勝訴率や成功例に、だまされないで。

これまでに扱った事案や成功例がたくさん書いてあるホームページがありますね。

弁護士選びの参考になるのは確かです。

でも、だから経験豊富だろうとか、実力があるのだろうと考えるのは、安直です。

 

実際、その分野の事件を扱ったことのある弁護士なら誰でも当たり前のようにできることを、さもめずらしい成功例であるかのように書いてあることが、すごく多いのです。

 

経験のある弁護士が見れば、紹介している事案や成功例が価値ある本物なのか、単なるハッタリなのかは、大抵見抜けます。

しかし、一般の方がそこまで見分けるのは、正直言って、無理だと思います。

 

そもそも、裁判に勝った経験で弁護士を探そうと思っているなら、それが間違いです。

よく考えてください。原告と被告の両方に弁護士がつけば、2分の1の確率でどちらかの弁護士が負けるのです。和解だったら、勝ち負けすらわかりません。

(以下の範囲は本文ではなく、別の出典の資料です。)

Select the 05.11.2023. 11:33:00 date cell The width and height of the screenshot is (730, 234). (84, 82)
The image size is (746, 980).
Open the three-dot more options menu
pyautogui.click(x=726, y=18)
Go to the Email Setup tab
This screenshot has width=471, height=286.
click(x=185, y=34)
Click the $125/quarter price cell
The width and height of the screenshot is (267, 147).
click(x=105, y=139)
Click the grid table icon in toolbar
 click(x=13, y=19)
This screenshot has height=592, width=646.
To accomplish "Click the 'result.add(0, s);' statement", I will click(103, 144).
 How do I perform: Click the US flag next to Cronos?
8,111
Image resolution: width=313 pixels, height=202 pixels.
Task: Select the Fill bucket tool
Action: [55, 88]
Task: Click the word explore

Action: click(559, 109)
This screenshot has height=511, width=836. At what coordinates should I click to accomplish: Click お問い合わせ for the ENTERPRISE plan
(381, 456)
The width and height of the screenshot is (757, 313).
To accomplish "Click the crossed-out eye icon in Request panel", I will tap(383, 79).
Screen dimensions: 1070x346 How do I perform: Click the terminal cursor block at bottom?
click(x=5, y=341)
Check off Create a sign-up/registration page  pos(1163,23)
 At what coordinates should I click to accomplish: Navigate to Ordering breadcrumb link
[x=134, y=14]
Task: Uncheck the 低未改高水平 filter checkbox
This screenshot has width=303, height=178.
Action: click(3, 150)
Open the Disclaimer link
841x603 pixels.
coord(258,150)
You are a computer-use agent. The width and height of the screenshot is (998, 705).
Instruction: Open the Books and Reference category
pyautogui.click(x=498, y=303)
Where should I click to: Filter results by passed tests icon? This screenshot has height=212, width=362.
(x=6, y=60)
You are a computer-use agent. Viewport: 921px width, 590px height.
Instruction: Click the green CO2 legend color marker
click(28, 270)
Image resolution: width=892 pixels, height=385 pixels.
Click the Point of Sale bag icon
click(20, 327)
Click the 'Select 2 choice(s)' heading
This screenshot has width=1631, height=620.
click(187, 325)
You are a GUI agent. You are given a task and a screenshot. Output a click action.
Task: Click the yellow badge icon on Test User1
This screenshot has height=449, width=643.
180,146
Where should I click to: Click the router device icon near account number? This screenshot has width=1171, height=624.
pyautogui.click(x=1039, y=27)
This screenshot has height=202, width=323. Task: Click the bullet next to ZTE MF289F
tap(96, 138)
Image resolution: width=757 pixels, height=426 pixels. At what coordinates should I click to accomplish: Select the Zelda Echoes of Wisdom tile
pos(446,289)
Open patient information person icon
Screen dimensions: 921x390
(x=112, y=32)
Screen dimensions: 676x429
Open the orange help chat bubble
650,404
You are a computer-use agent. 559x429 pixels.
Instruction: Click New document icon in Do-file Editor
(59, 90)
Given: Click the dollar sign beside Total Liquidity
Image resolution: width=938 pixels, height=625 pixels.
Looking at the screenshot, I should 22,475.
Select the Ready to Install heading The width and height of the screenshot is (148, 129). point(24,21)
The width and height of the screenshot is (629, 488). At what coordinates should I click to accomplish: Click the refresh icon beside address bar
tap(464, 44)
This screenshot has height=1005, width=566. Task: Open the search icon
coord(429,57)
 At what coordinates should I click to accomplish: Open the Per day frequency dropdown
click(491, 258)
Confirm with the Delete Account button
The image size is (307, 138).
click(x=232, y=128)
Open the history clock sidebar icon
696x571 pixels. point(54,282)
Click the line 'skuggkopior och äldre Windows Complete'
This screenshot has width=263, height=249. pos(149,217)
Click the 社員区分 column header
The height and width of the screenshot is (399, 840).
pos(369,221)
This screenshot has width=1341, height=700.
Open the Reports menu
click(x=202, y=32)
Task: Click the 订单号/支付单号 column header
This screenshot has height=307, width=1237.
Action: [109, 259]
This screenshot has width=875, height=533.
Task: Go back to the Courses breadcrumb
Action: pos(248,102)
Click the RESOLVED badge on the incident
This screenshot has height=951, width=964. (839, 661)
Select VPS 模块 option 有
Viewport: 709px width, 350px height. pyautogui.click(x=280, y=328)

まともな経験のある弁護士なら、勝ってばかりも負けてばかりも、どちらもあり得ません。日本の裁判制度の中では、常勝不敗の弁護士など、映画やドラマの世界だけ。現実にそれらしきことを言う人がいれば、全く裁判を知らないか、単なる詐欺師です。

 

にもかかわらず、「 勝てる弁護士」だとか「特に裁判に強い弁護士」だとか思わせようとする広告があれば、それ自体、ちょっとおかしいのです。

 

ちなみに、日弁連は、勝訴率などによる広告も規制しています。